Le rythme syndical bat plus lentement que mon impatience juvénile.
On est en novembre, et il commence à faire froid. Je finirai habillé avec des sous-vêtements de ski et des gants comme si je montais au Montfort pendant une tempête de neige.
En peu de temps, j’ai maitrisé le serrage et le perçage des pièces en acier 37, en alu et en fonte. C’est la fonte que je préfère : usinage à sec. Il n’y a pas cette fichue huile de coupe, eau savonneuse pleine de champignons puants et gluants qui stagne dans les bacs au fond des machines. Il y a seulement de la poussière jusque dans le slip, et certainement les poumons.
Je suis fier, j’utilise la grande grue pour soulever les lourdes pièces. Ça balance mais ça ne tombe pas. J’ai fait rire tout l’atelier quand j’ai percé un demi-palier de bronze, diamètre intérieur 50 cm, avec une mèche de 48 mm. Tout est cassé, la mèche, le palier et même le socle en fonte. Ils sont tous venus voir le désastre. Un vieil ouvrier me montre comment j’aurais dû affûter la mèche avec un angle négatif !

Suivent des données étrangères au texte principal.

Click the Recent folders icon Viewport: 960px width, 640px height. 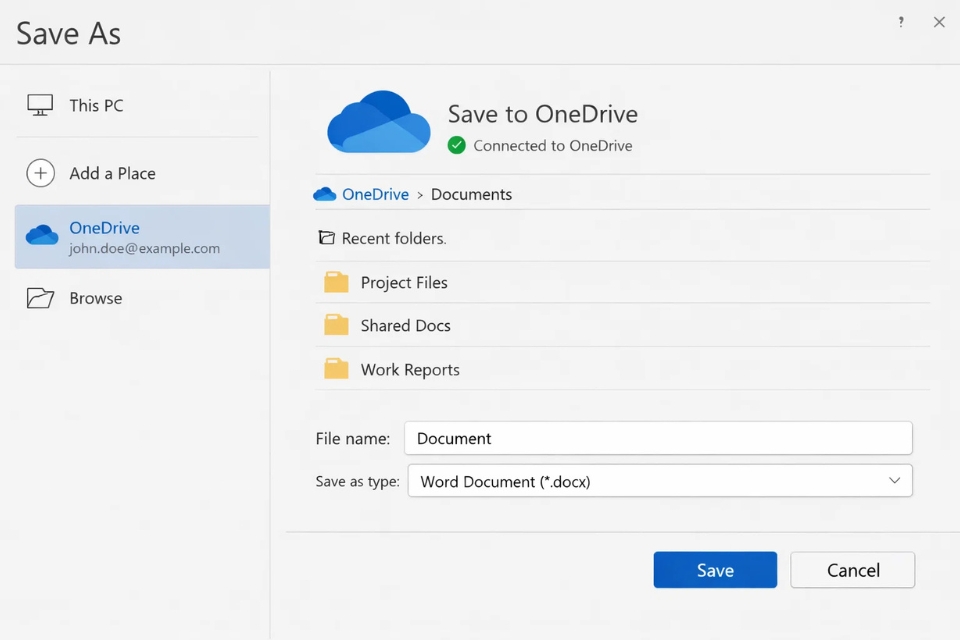327,238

J’apprends. Et le métal usiné, ça me plait. Je veux me former.
Le chef du personnel n’engage plus d’apprenti mécanicien de précision cette année 1982, il me conseille de m’adresser à l’école professionnelle. Le vice-directeur me reçoit, s’intéresse à ma situation et me recommande de contacter l’usine Mikron SA qui engage chaque année 10 apprentis.
Le chef du personnel (il ne s’appelait pas encore « directeur des ressources humaines ») est intéressé, il n’a rien contre un maitre secondaire qui cherche une reconversion. Un souci : comment pourrai-je vivre avec 480.- par mois ? Ma maman se portant garante, le contrat est signé pour une durée de 3 ans. Ma formation antérieure me permet de raccourcir la formation d’une année. Je suis dispensé de la culture générale, à moi de rattraper les connaissances professionnelles.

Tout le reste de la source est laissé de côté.